The task:
When the line with "[combobox] (53, 27)" appears below, start repeating lines exactly, and keep going through the line with "Vee Packing (71, 2462)"; add nothing outside that span.
>>>
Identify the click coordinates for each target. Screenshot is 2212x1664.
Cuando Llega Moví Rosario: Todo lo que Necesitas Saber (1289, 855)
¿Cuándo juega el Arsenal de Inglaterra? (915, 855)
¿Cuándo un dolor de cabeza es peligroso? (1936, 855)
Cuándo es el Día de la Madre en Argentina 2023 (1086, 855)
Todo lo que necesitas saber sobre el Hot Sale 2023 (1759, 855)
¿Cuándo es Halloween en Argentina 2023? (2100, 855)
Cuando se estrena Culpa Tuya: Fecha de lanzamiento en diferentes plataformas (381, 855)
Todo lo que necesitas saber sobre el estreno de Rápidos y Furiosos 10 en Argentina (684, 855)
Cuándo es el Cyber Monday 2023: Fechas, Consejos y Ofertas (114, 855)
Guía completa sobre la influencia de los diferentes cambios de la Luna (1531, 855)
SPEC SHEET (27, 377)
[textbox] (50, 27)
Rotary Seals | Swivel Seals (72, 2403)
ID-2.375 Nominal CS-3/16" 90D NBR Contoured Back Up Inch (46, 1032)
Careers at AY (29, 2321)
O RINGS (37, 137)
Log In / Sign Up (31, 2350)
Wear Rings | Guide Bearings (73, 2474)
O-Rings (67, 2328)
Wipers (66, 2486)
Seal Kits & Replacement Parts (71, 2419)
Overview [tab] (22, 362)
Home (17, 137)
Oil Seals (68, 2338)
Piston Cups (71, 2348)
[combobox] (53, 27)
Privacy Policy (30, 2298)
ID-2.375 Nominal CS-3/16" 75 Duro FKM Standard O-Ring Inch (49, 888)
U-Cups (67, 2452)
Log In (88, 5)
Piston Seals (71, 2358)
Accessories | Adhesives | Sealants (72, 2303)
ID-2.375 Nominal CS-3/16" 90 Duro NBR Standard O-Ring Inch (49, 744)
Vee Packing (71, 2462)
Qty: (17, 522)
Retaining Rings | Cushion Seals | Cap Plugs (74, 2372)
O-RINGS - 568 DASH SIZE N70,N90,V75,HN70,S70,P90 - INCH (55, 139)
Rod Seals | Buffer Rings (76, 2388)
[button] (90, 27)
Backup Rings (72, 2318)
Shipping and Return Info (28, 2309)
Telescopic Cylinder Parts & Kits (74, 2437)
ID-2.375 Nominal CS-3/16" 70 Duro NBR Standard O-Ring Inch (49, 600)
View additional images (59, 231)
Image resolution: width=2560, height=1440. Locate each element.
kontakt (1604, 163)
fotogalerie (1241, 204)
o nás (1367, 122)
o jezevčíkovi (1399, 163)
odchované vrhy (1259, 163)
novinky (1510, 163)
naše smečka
<<<
Output for this task:
[combobox] (53, 27)
Privacy Policy (30, 2298)
ID-2.375 Nominal CS-3/16" 75 Duro FKM Standard O-Ring Inch (49, 888)
U-Cups (67, 2452)
Log In (88, 5)
Piston Seals (71, 2358)
Accessories | Adhesives | Sealants (72, 2303)
ID-2.375 Nominal CS-3/16" 90 Duro NBR Standard O-Ring Inch (49, 744)
Vee Packing (71, 2462)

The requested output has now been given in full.